#### [INSTRUCTION]
Copy out every line of the material below verbatim, omitting the pictures.

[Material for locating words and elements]
----------
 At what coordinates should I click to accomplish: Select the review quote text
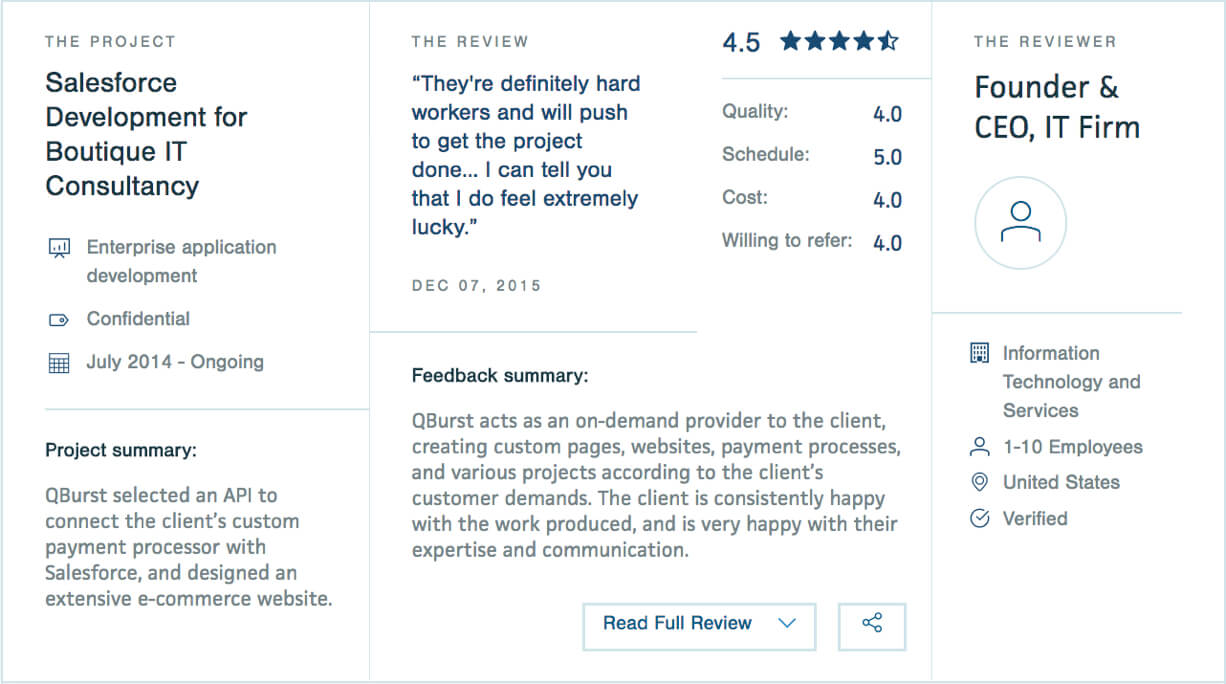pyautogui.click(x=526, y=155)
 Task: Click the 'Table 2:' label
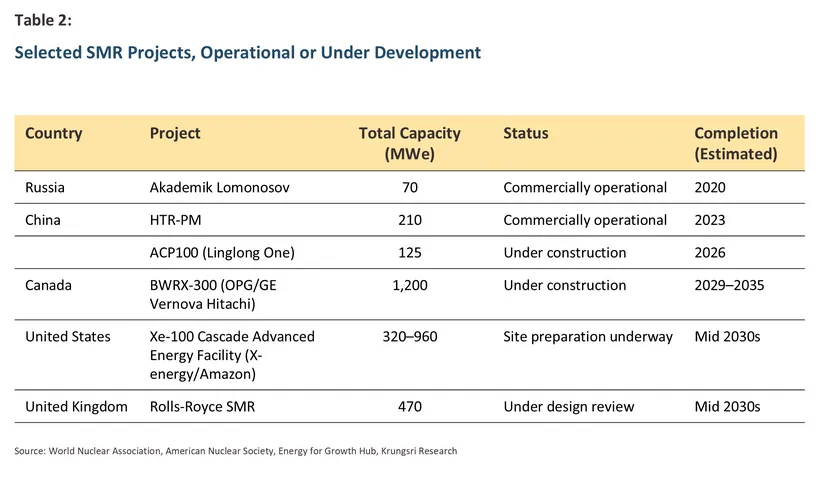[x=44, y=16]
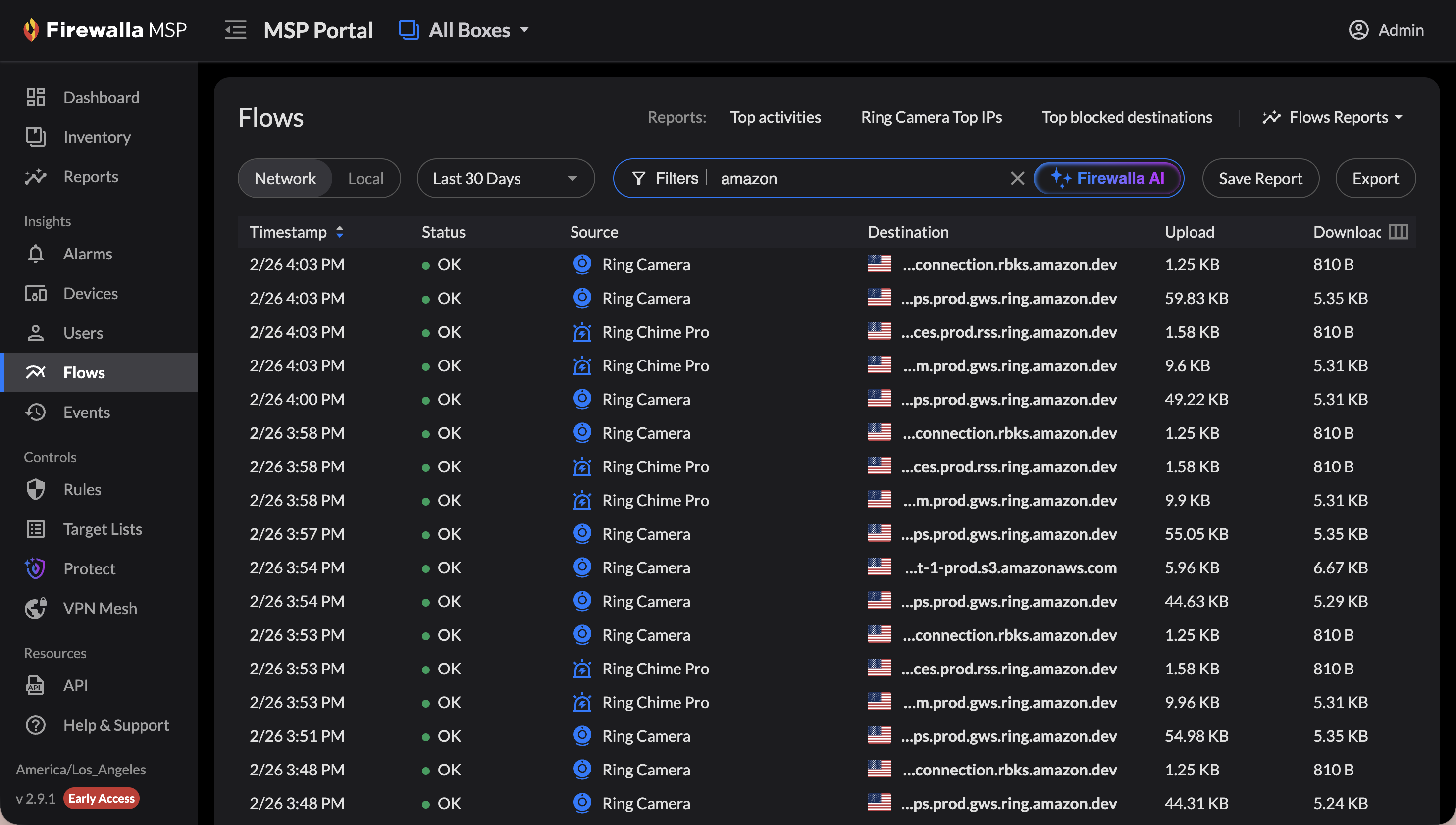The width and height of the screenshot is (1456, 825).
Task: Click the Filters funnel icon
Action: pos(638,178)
----------
#### [CORRECT RESPONSE]
 At what coordinates should I click to accomplish: Select the review quote text
pyautogui.click(x=526, y=155)
 Task: Click the 'Table 2:' label
[x=44, y=16]
The width and height of the screenshot is (1456, 825).
Task: Click the Filters funnel icon
Action: pos(638,178)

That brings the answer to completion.